### [Your goal]
I'd like every line in the following listing that holds "Task" copied.

### [Exercise input]
*** Block opens ***

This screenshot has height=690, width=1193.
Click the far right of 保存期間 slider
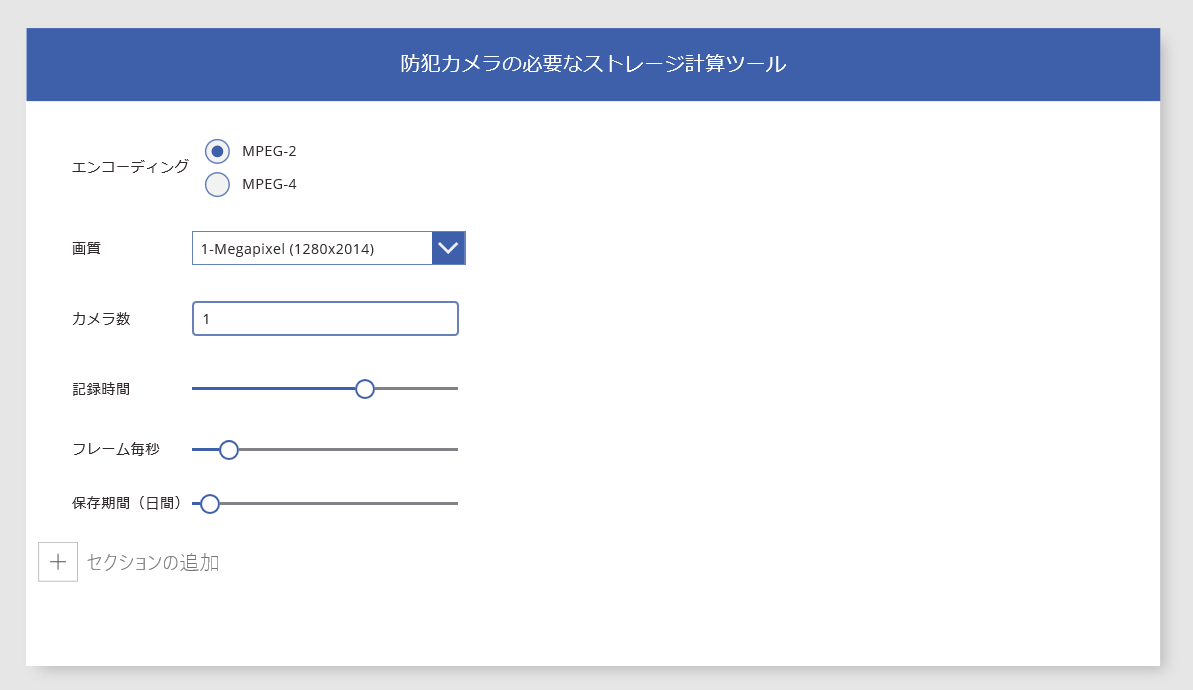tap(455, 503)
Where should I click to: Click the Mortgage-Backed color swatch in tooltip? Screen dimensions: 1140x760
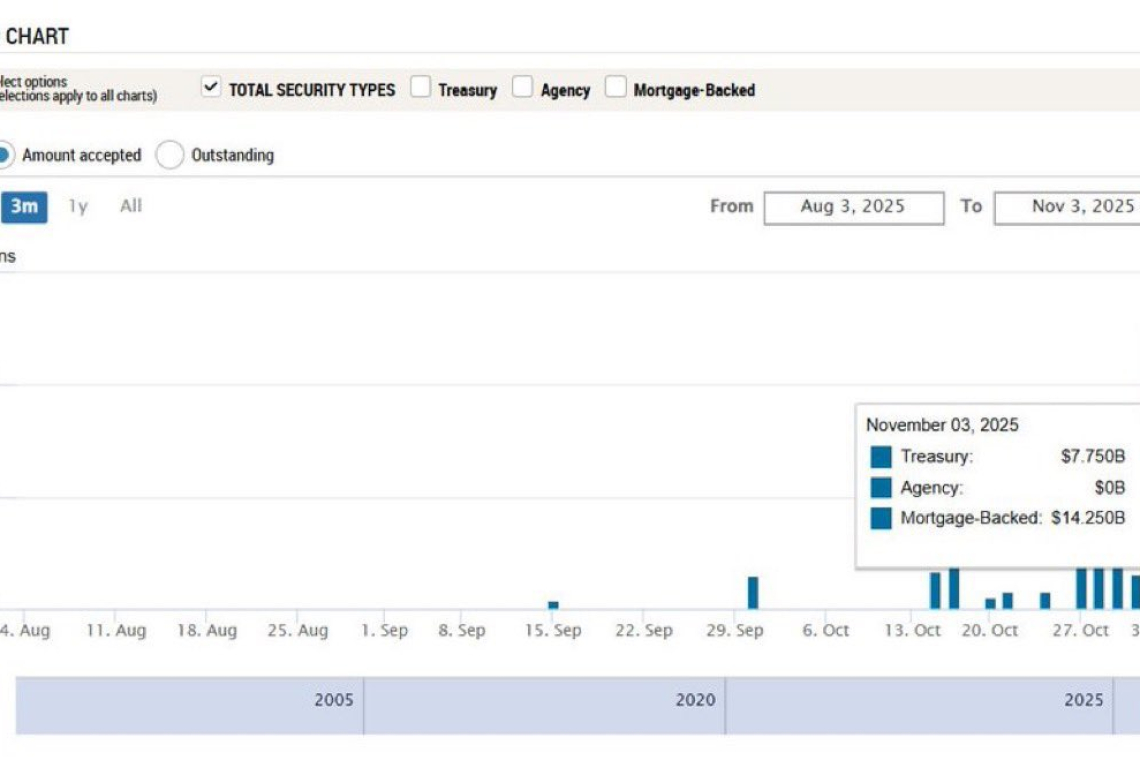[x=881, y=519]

*** Block closes ***
*** Block opens ***

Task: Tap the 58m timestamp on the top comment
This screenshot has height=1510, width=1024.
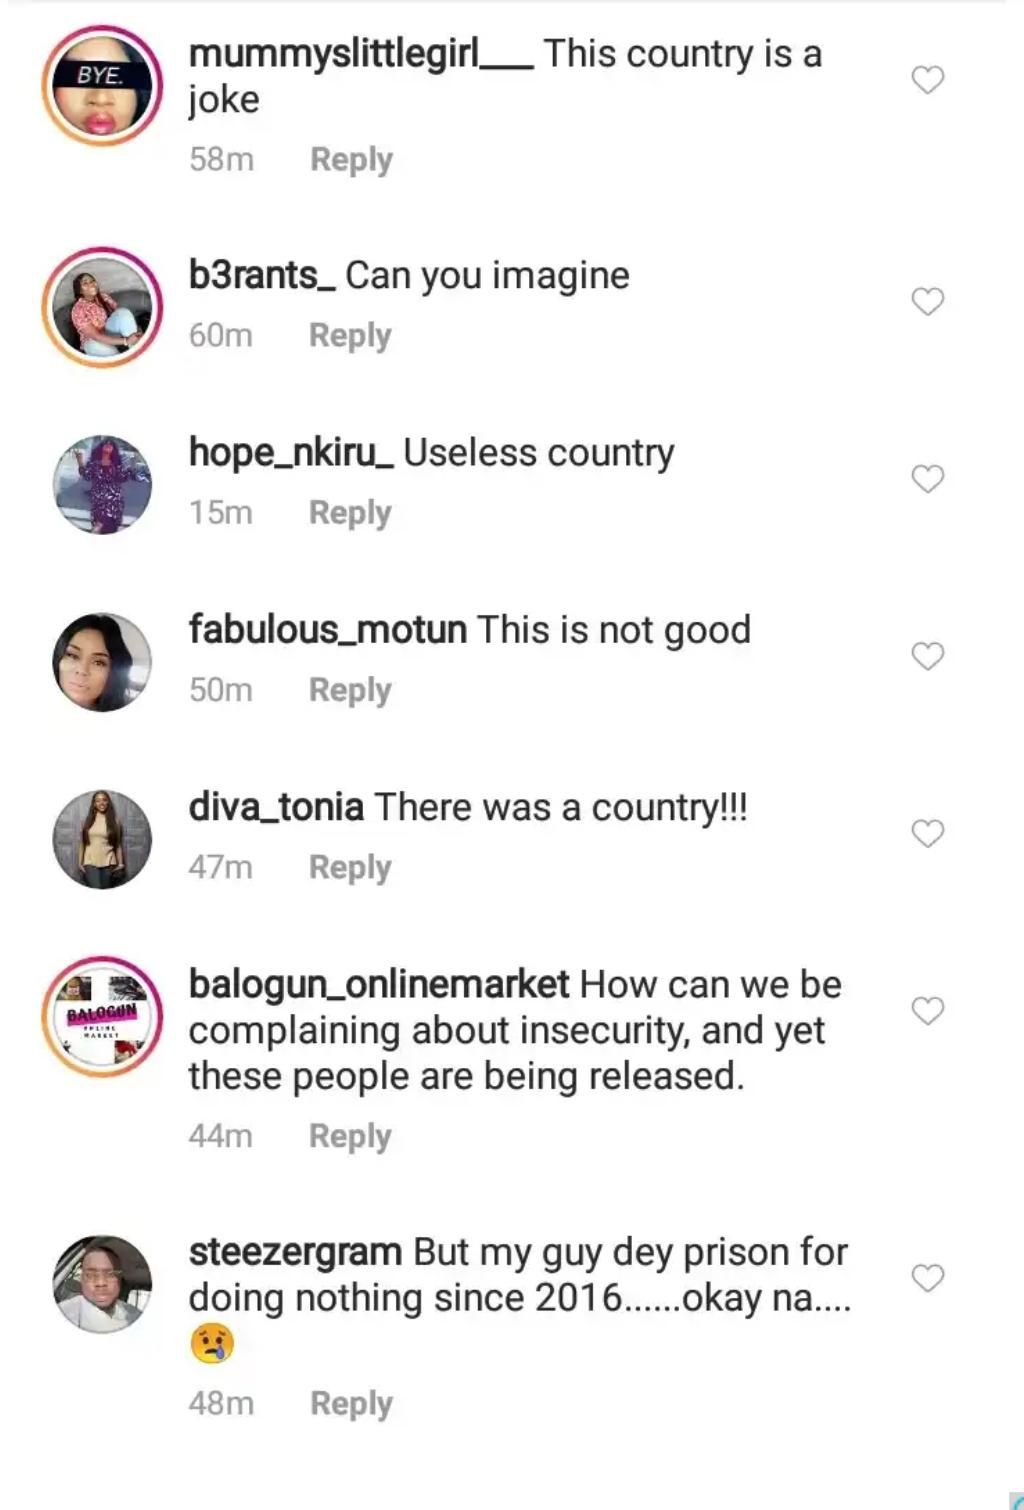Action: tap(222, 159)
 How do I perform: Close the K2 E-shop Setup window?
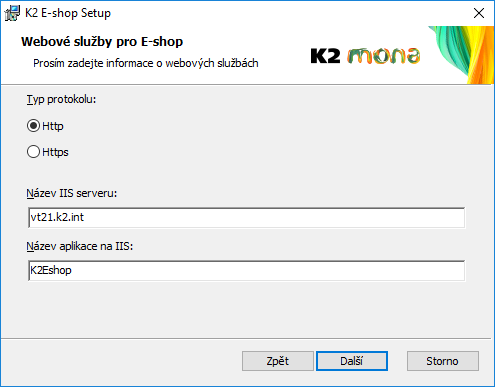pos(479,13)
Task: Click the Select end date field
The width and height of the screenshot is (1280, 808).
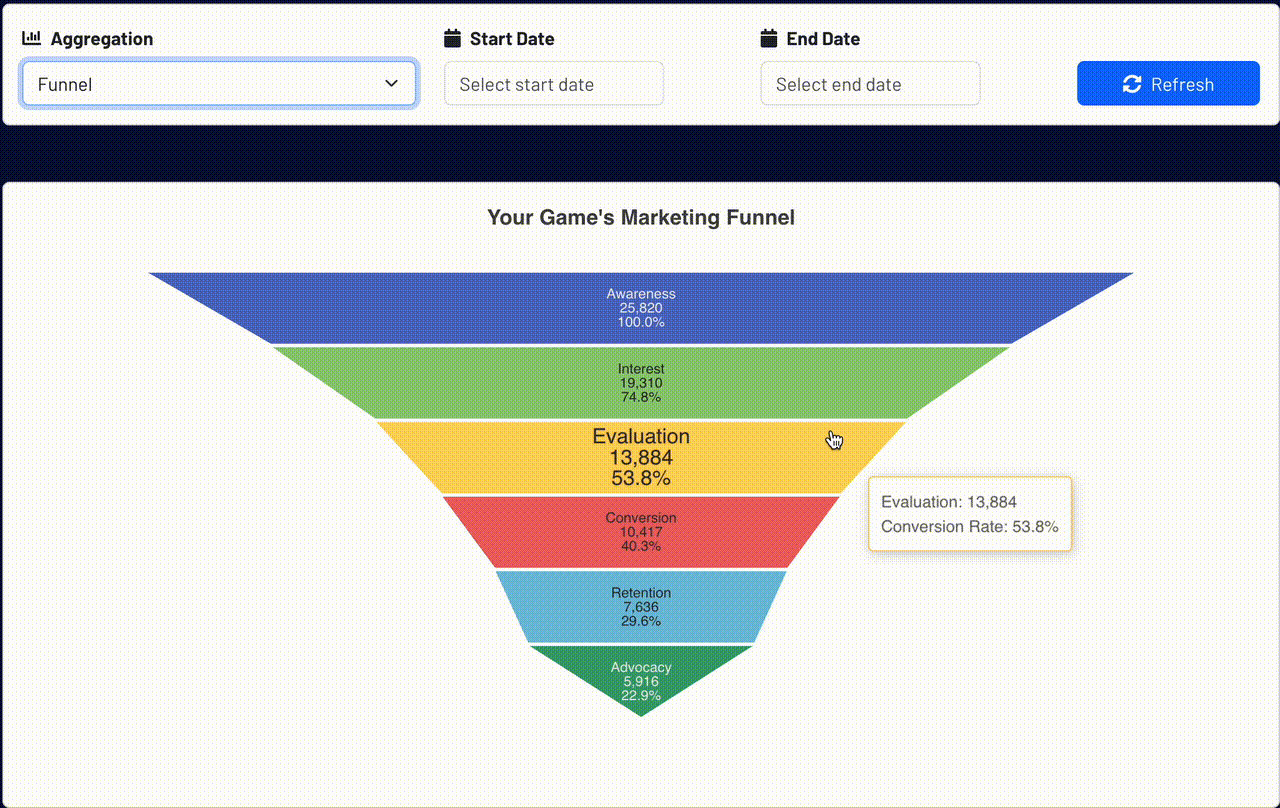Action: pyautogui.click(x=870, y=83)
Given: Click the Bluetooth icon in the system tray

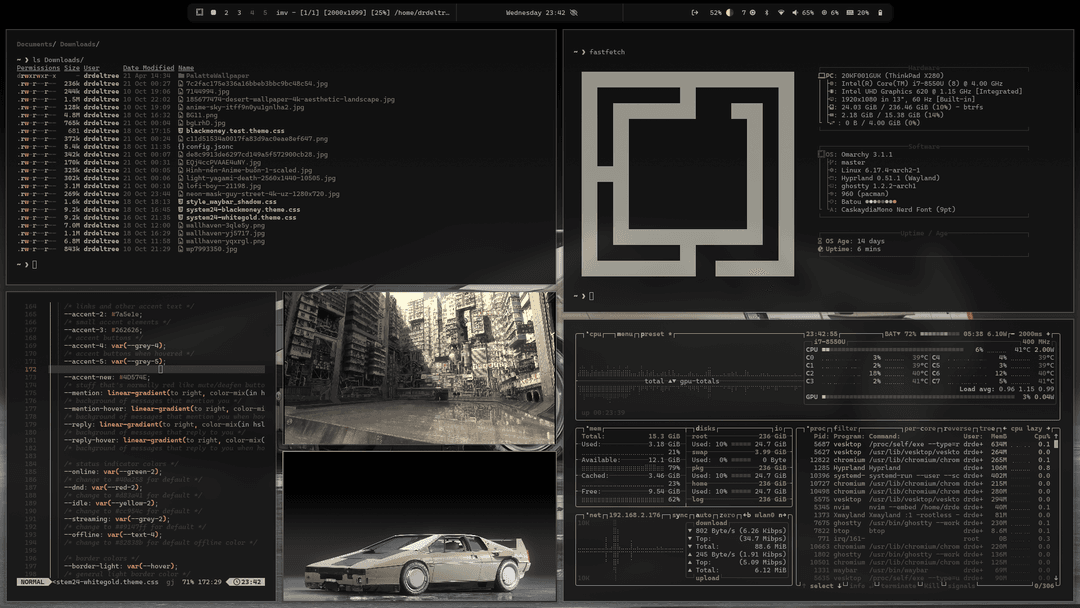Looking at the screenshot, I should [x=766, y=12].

*** Block closes ***
*** Block opens ***

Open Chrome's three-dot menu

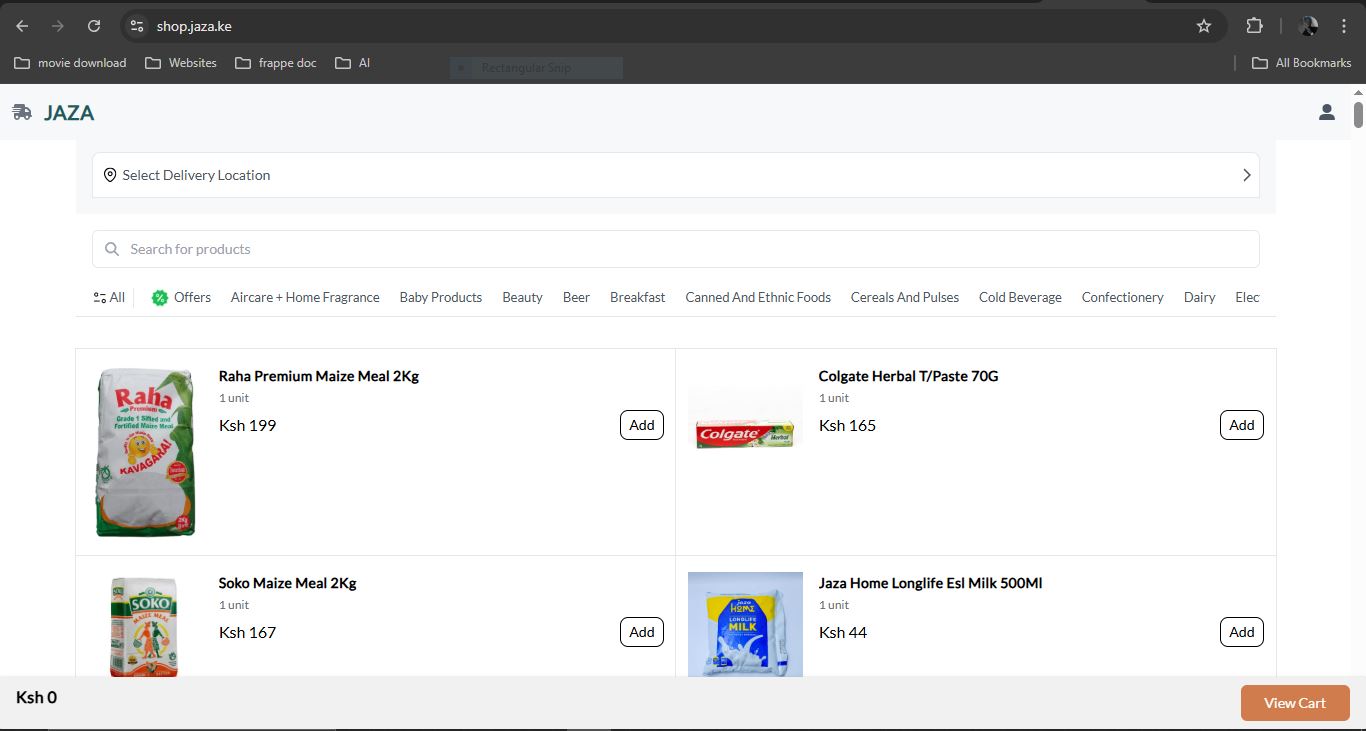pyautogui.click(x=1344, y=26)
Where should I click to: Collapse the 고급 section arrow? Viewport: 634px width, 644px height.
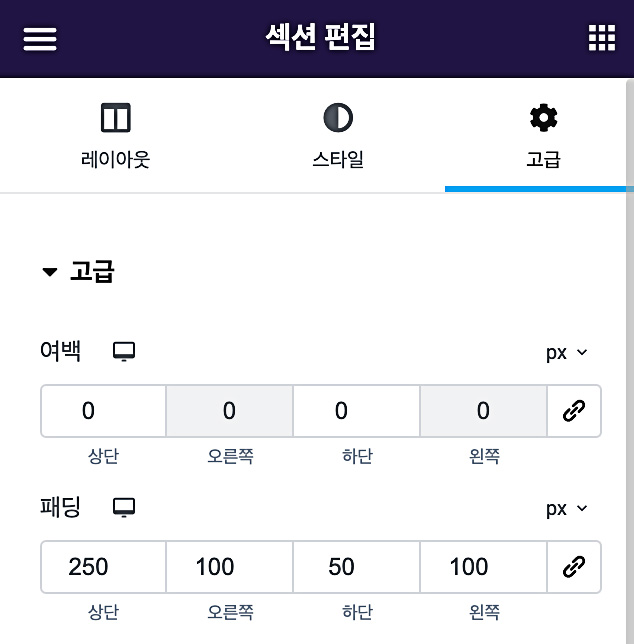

*** Block closes ***

### [Result for this exercise]
Task: Tap the 58m timestamp on the top comment
Task: Click the Select end date field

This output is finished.